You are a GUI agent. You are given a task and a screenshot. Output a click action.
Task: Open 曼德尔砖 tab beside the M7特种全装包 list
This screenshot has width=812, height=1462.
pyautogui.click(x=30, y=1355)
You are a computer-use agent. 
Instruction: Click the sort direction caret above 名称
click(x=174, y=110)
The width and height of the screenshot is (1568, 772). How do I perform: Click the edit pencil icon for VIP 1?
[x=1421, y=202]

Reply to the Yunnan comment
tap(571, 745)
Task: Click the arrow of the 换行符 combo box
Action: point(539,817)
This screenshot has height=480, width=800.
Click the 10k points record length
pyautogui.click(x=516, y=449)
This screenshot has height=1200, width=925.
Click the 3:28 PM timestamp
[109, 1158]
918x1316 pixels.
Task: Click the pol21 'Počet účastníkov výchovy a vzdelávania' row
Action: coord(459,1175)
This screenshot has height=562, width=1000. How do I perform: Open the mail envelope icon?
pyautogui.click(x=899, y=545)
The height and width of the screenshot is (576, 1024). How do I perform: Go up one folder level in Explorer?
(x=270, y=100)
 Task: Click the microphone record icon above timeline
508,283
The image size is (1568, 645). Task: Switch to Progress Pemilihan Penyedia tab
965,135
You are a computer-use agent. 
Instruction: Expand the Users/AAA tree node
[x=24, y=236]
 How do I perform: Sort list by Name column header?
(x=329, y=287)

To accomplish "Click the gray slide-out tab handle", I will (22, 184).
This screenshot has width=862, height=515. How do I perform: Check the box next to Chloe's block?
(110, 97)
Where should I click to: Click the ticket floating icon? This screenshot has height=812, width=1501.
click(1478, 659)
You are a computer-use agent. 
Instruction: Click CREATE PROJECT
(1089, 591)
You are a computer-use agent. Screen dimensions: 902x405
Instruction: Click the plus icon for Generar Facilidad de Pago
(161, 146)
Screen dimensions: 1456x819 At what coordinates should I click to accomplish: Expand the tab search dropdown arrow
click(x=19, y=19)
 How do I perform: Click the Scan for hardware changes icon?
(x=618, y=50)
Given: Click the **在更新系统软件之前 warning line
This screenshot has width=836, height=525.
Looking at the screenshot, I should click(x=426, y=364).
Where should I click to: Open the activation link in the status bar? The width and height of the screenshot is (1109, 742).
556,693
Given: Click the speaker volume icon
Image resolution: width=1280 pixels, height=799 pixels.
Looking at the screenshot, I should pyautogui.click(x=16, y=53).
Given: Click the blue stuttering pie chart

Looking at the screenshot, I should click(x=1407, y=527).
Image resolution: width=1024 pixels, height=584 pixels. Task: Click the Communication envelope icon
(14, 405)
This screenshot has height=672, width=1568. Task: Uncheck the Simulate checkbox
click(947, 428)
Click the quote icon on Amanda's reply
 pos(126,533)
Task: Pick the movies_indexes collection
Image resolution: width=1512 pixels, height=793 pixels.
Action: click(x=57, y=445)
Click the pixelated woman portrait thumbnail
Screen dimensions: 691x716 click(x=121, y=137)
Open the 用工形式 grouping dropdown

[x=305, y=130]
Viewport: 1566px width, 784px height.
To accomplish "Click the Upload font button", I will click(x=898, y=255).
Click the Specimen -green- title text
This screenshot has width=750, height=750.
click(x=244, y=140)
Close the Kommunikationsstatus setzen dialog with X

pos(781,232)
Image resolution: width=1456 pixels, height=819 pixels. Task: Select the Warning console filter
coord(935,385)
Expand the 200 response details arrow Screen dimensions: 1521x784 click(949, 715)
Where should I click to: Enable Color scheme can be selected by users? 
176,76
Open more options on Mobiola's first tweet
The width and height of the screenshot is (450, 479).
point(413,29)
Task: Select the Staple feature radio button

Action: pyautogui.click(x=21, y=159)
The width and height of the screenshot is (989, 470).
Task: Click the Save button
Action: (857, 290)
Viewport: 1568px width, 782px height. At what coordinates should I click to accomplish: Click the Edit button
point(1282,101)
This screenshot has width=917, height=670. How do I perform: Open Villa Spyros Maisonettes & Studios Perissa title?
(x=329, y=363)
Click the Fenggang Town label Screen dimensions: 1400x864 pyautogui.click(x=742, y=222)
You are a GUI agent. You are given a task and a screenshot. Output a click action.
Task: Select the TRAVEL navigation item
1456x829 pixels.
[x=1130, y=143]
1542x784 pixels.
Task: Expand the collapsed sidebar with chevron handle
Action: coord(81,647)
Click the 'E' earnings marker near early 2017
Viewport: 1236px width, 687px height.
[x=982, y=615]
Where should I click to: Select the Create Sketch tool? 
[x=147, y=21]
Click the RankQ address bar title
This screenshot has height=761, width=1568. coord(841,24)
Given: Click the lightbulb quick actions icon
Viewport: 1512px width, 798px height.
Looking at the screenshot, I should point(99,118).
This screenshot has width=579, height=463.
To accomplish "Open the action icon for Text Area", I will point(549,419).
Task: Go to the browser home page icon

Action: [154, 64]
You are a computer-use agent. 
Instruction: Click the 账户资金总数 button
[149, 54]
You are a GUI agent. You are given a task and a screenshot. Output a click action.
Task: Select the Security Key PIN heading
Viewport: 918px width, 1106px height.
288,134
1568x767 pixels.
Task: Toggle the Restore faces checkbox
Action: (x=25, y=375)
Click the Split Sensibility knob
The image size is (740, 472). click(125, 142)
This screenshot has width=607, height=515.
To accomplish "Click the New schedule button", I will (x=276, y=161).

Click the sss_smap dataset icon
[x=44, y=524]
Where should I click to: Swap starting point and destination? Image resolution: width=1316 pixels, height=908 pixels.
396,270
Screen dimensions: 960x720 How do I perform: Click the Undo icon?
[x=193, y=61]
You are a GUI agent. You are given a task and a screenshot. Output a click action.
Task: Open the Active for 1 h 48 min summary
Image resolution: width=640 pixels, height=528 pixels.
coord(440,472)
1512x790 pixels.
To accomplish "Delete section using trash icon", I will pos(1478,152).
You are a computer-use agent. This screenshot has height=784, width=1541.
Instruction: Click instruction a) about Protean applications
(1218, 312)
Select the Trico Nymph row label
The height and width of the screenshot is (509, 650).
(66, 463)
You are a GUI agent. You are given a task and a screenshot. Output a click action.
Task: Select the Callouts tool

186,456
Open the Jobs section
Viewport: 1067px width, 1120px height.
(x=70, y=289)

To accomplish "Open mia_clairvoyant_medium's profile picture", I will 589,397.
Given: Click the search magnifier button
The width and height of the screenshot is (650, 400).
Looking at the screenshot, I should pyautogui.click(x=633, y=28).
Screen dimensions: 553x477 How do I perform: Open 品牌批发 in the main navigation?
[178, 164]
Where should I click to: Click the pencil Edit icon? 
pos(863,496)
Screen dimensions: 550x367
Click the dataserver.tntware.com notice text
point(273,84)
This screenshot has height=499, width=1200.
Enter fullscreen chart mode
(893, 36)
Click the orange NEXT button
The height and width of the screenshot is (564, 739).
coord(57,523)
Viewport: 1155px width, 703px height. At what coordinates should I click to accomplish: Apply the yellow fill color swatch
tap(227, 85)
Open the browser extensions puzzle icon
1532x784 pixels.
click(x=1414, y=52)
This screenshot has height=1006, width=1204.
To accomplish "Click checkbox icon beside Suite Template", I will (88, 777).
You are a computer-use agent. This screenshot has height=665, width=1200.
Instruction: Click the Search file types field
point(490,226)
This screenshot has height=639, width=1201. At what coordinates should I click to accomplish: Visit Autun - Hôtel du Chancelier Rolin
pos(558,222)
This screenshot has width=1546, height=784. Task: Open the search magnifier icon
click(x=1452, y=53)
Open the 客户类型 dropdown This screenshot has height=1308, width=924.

GIVEN TASK: Swap "caret" for "arrow" in the lines from the start of the material through the line holding "click(x=174, y=110)", inclusive, and give those lines back with nothing else changed.

RESULT BELOW:
You are a GUI agent. You are given a task and a screenshot. Output a click action.
Task: Open 曼德尔砖 tab beside the M7特种全装包 list
This screenshot has width=812, height=1462.
pyautogui.click(x=30, y=1355)
You are a computer-use agent. 
Instruction: Click the sort direction arrow above 名称
click(x=174, y=110)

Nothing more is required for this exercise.